The Tchaikovsky was the second half; the first half was the non-Russian one. The concert opened with Bach's Sixth Brandenburg Concerto, with Bashmet and the group's principal viola Vitaly Astakhov as soloists. It was one of those performances that make clear that the players are trying to be "baroque," but haven't quite gotten the point. You might expect that a bunch of Russians, with cellos in place of gambas (and the veteran pianist Mikhail Muntian, incredibly, playing continuo harpsichord), would make for a rich, lush, heavy-handed "BB6." Not a bit of it, I'm half-sorry to say. It was a light, almost mincingly articulated performance, and top-heavy if anything; the "gamba" cellos joined in lustily when they had a thematic entry in the first movement, but otherwise their main task seemed to be staying out of the violas' way.

The viola playing itself was remarkably strong and nimble, and the dusky-toned Astakhov (playing second) could more than hold his own beside his famous partner. Bashmet played with marvelous ease, but was just a bit too fond of showing off his skill playing high up the D string in the slow movement. And one quirk of phrasing of his in the same movement was consistent and irritating enough to deserve mention here. The theme of the movement begins with four notes, the third a long one with a trill that resolves to the fourth. Then there's a break, and then the rest of the theme. Bashmet never treated the fourth note as the resolution of the third. He let the trill trail off, then hit the fourth note as though it were the start of a new phrase. Every time. It sounds a small thing, but it was a failure of syntax — on the order of replying to the question "How are you?" with "I AM fine." It was all the stranger because Astakhov didn't do the same.

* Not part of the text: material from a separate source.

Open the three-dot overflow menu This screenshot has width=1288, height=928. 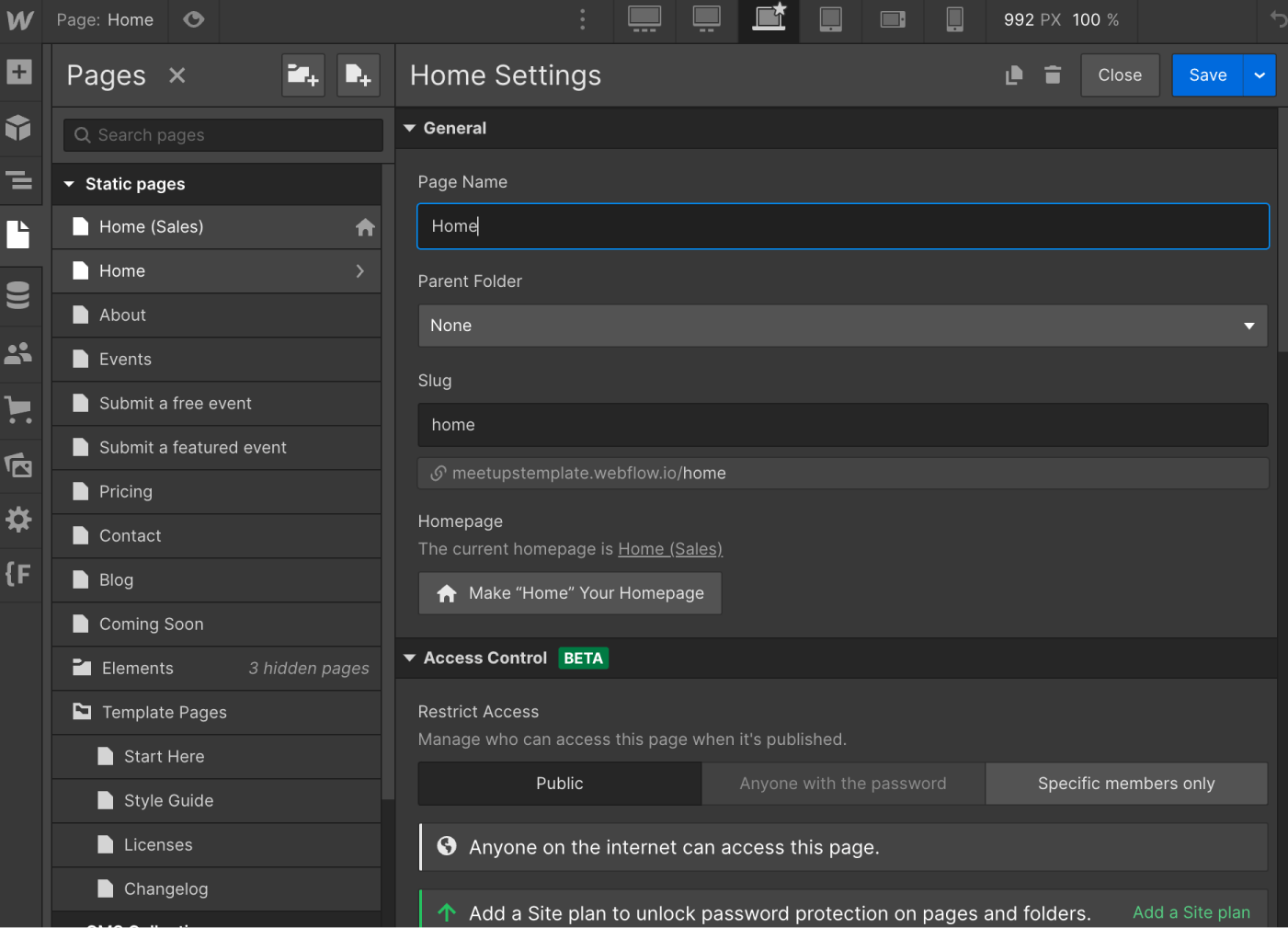click(582, 18)
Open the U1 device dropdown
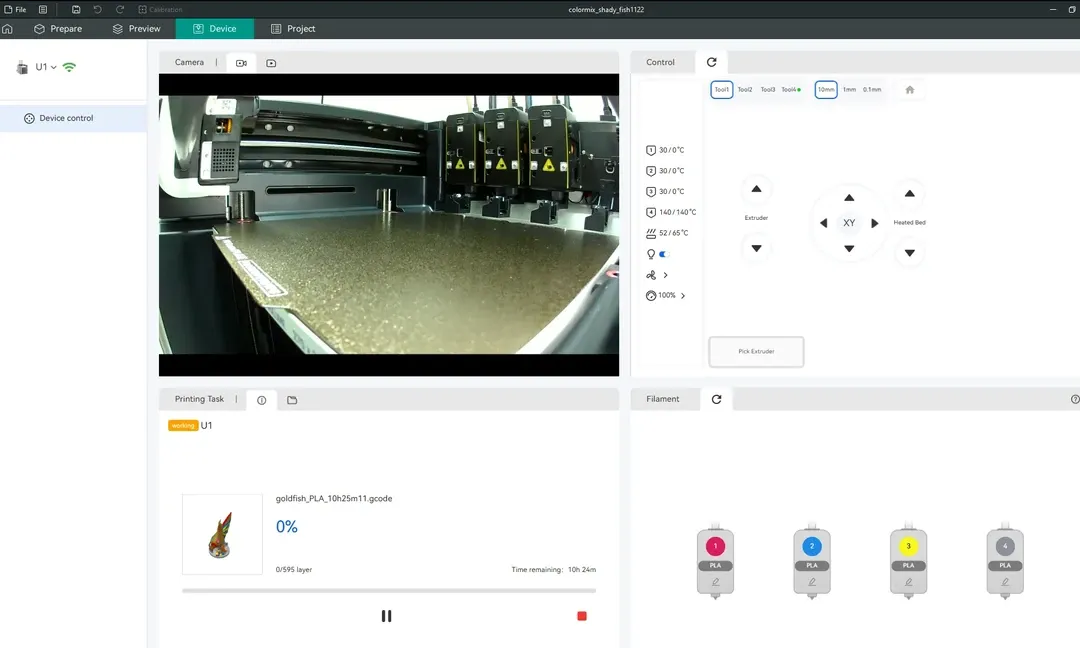The width and height of the screenshot is (1080, 648). [45, 67]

Immediately after came Britten's Lachrymae. I was impressed again with the orchestra's discipline: doing this piece without a conductor is no joke. And the amazing thing is that they really did do it "without a conductor" — no one was ostentatiously bobbing up and down. Bashmet handled many things very discreetly from his station in the middle of the orchestra, and Revich did nearly all the rest, but so subtly that you would never suspect the performance of being "run" from anywhere at all.

And yet the orchestra was alert throughout, urgent where it needed to be, coldly static and transparent where it needed to be. The band followed Bashmet mood by mercurial mood, and there were places where the mere choice of tone-color was enough to make you catch your breath — the immensely still, remote, suspended string chords in the "pizzicato variation" for one.

The kaleidoscopic violist

Bashmet was a wonder, forsaking color at the start only to fling it at you later, defiantly virtuosic and on top of the orchestra one moment and in the thick of the ensemble the next, his keening line standing out in the densest textures. And the ending, the dissolving of Britten back into Dowland, was played as finely as I have ever heard it done, the orchestra taking on — not quite the colors of a viol consort, but the manner of one, sad and dark and knowing full well where it and we are going. And Bashmet was not on top of that sorrowful texture but in it.

The three Takemitsu film-score excerpts that followed were perfect material for this orchestra. The sharply articulated rhythms of "Music of Training and Rest" from José Torres, which kept suggesting a tango without ever going near a tango meter (an impressive feat); the Ligetian clouds of sound that waft over the "Funeral Music" from Black Rain; the sleazy waltz from The Face of Another — all this the Moscow Soloists made vivid with evident pleasure.

The encores were as unusual as the program. First came the opening aria of Stravinsky's opera Mavra, with viola as protagonist (Bashmet in slightly-arch mode, no vibrato, feigning naïveté). Next, Bashmet without viola, conducting the goofy polka from Shostakovich's Age of Gold, in which the orchestra got its first chance in the evening to be silly. Then Bashmet with viola again, doing the delicate slow movement of Vivaldi's viola-d'amore-and-lute concerto.

Well, it was all splendid. And true.

(Michelle Dulak, editor of San Francisco Classical Voice, is a violinist and violist who has written about music for Strings, Stagebill, Early Music America, and the New York Times.)